4DCellFate

Developing a global understanding of the PRC and NuRD complexes in stem cell differentiation and in disease

News

The project's main outputs are summarised in a 4DCellFate video that can be found on youtube. It includes interviews of the coordinator Luciano Di Croce and the two PIs Ernest Laue and Brian Hendrich as well as animations to explain the scientific background.

Two versions can be found, the full version of about 15min and a short version of about 6min.

Ben Lehner has been awarded the prestigious Eppendorf Award for Young European Investigators for 2013.

Luciano Di Croce was elected as a new EMBO member, bringing the total number of EMBO members in our consortium up to six.

Dr. Michiel Vermeulen, of UMC Utrecht, has received the highly prestigious European Research Council (ERC) starting grant. ERC starting grants are meant to support scientists who are in the initial stage of their careers but who have already proven themselves to be world-class researchers, with funding of 1.5 million Euro over 5 years.

EMBO Encounters recently published the following news article we submitted about the 4DCellFate project:

The fate of stem cells in four dimensions

An ambitious new project, 4DCellFate (www.4dcellfate.eu), will study the roles of the Nucleosome Remodeling and Deacetylase (NuRD) and Polycomb Repressive (PRC) complexes in regulating differentiation in embryonic stem cells.

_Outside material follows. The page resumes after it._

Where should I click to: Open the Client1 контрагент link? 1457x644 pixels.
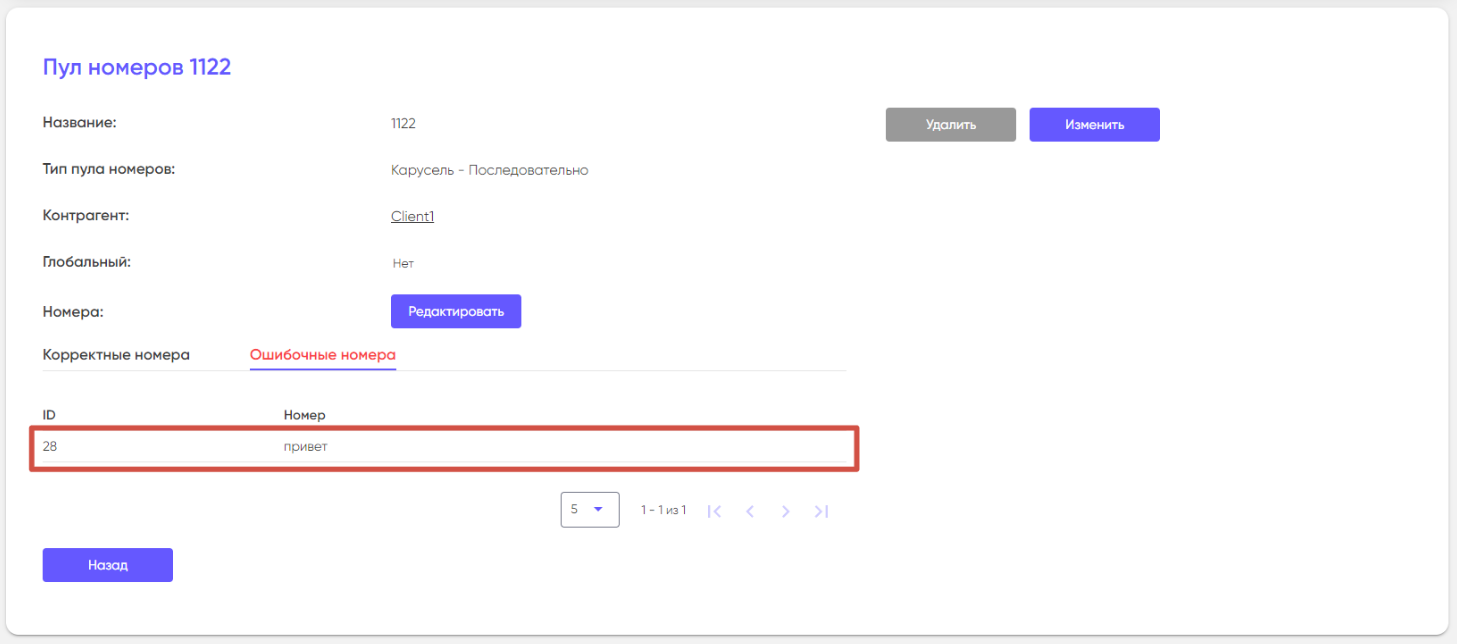click(412, 216)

Barcelona, February 13th, 2012. As life begins, embryonic stem cells start to divide and develop into tissue ("differentiate"). Each stem cell has the potential to differentiate into different types of tissue cells, such as neurons, muscle, or blood cells, and the molecular mechanisms that determine its fate are highly complex. The earliest steps of differentiation are orchestrated by sophisticated and dynamic protein machineries.

The following news article about the 4DCellFate project was published on the EU Cordis site:

Researchers have just launched an EU-funded project that will investigate the different ways embryonic stem cells divide.